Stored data
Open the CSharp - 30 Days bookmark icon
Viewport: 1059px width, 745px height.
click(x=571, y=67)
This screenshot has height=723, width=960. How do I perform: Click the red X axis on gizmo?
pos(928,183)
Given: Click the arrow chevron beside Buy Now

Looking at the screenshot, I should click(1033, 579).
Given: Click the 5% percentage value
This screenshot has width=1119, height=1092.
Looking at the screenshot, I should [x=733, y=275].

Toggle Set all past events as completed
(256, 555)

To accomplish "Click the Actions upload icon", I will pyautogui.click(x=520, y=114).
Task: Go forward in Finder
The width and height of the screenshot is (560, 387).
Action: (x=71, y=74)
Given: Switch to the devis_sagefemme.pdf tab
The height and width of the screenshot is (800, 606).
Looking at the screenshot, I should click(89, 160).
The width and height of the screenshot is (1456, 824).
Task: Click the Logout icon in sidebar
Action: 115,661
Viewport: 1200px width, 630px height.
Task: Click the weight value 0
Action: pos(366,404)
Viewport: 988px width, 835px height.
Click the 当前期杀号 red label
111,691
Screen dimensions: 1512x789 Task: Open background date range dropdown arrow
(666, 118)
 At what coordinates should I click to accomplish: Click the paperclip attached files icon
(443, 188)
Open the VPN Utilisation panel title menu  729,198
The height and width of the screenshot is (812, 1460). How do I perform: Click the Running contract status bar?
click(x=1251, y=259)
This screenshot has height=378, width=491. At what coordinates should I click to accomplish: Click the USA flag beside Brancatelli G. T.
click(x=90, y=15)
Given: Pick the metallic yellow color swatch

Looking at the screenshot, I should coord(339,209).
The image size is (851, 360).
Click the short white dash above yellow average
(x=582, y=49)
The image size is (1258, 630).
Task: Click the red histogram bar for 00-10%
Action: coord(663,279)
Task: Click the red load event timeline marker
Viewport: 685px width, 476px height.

**How to complete this task**
Please write out exactly the line containing "This screenshot has width=1119, height=1092." and every line after it through the end of the records, nothing more.

**Output for this exercise**
This screenshot has width=1119, height=1092.
Looking at the screenshot, I should [x=733, y=275].

Toggle Set all past events as completed
(256, 555)

To accomplish "Click the Actions upload icon", I will pyautogui.click(x=520, y=114).
Task: Go forward in Finder
The width and height of the screenshot is (560, 387).
Action: (x=71, y=74)
Given: Switch to the devis_sagefemme.pdf tab
The height and width of the screenshot is (800, 606).
Looking at the screenshot, I should click(89, 160).
The width and height of the screenshot is (1456, 824).
Task: Click the Logout icon in sidebar
Action: 115,661
Viewport: 1200px width, 630px height.
Task: Click the weight value 0
Action: pos(366,404)
Viewport: 988px width, 835px height.
Click the 当前期杀号 red label
111,691
Screen dimensions: 1512x789 Task: Open background date range dropdown arrow
(666, 118)
 At what coordinates should I click to accomplish: Click the paperclip attached files icon
(443, 188)
Open the VPN Utilisation panel title menu  729,198
The height and width of the screenshot is (812, 1460). How do I perform: Click the Running contract status bar?
click(x=1251, y=259)
This screenshot has height=378, width=491. At what coordinates should I click to accomplish: Click the USA flag beside Brancatelli G. T.
click(x=90, y=15)
Given: Pick the metallic yellow color swatch

Looking at the screenshot, I should coord(339,209).
The image size is (851, 360).
Click the short white dash above yellow average
(x=582, y=49)
The image size is (1258, 630).
Task: Click the red histogram bar for 00-10%
Action: coord(663,279)
Task: Click the red load event timeline marker
Viewport: 685px width, 476px height.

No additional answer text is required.